Supreme Court loosens standards for fee-shifting in patent actions

April 29, 2014

IP Litigation

Supreme Court loosens standards for fee-shifting in patent actions

April 29, 2014

Back to Fish's Litigation Blog

 

Octane Fitness, LLC v. Icon Health & Fitness, Inc., 572 U.S. ___ (Apr. 29, 2014) (SOTOMAYOR for the Court, Scalia joining except for footnotes 1–3, all other Justices joining)  (CAFC: Rader, Newman, LOURIE) (D. Minn.: Montgomery) (5 of 5 stars)

The Supreme Court vacates the Fed. Cir.’s affirmance of a district court judgment declining to shift fees under § 285.

The Fed. Cir.’s analysis of § 285’s requirements for an “exceptional” case was too inflexible.  “[A]n ‘exceptional’ case is simply one that stands out from others with respect to the substantive strength of a party’s litigating position (considering both the governing law and the facts of the case) or the unreasonable manner in which the case was litigated.”  Slip Op. at 7–8.  District courts may make that determination in their discretion, “considering the totality of the circumstances.”  Id. at 8.

Professional Real Estate Investors (“PRE”) is not contrary.  That case imposed a rigid test for assessing the presence of a “sham litigation” that might expose a litigant to antitrust liability.  PRE’s logic and holding do not apply to § 285’s assessment of exceptionality.

The Fed. Cir. also applied an incorrect evidentiary standard when it analyzed for clear and convincing evidence.  Section 285 imposes “no specific evidentiary burden, much less a high one.”  Id. at 11.  The Supreme Court noted that the traditional standard of proof for patent cases is a preponderance of the evidence.

Justice Scalia did not join footnotes 1–3, which discussed the legislative history of § 285.

 

Highmark Inc. v. Allcare Health Mgmt. Sys., Inc., 572 U.S. ___ (Apr. 29, 2014) (SOTOMAYOR for the Court, all Justices joining) (CAFC: Newman, Mayer (DIP), DYK) (N.D. Tex.: Means) (5 of 5 stars)

The Supreme Court vacates the Fed.Cir.’s partial affirmance of a district court judgment shifting fees under § 285.

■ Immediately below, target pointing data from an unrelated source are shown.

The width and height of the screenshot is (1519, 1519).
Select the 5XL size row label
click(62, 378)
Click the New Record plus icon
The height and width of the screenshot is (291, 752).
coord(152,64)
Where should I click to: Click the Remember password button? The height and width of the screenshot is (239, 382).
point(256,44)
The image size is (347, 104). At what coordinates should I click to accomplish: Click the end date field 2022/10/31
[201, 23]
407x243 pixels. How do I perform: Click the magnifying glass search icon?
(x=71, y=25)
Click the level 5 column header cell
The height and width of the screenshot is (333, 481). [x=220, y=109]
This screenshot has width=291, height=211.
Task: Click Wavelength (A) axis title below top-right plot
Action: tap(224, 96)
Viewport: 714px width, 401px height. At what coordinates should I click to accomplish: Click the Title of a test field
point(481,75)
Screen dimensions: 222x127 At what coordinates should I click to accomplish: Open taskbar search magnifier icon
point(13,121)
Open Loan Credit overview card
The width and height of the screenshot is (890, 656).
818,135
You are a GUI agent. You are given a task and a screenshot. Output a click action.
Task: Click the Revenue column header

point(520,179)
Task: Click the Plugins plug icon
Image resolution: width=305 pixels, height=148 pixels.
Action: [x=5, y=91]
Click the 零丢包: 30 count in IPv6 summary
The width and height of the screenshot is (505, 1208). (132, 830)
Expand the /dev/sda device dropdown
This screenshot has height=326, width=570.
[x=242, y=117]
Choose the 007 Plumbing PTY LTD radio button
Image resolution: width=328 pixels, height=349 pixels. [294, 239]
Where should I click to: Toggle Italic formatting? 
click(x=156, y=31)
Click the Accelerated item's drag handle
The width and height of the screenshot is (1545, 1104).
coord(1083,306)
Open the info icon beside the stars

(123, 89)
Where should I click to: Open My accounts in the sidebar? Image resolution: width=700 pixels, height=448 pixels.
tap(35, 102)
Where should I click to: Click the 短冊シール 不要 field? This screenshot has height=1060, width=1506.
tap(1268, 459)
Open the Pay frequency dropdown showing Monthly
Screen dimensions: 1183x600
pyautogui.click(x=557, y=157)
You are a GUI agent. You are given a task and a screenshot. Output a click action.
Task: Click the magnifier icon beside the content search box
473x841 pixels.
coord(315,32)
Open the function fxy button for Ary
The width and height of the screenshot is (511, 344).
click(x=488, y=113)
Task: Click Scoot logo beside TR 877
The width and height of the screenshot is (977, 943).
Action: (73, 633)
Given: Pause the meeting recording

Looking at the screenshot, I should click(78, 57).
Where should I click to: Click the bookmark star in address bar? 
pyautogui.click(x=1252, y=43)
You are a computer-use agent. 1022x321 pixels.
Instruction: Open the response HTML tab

Octane Fitness demonstrated the Fed. Cir.’s error in applying the § 285 analysis, and thus required vacatur.  The Fed. Cir. also erred in reviewing the “objective baselessness” aspect of the district court’s judgment de novo.  Because a determination of exceptionality is discretionary, it is reviewed in all aspects for abuse of discretion.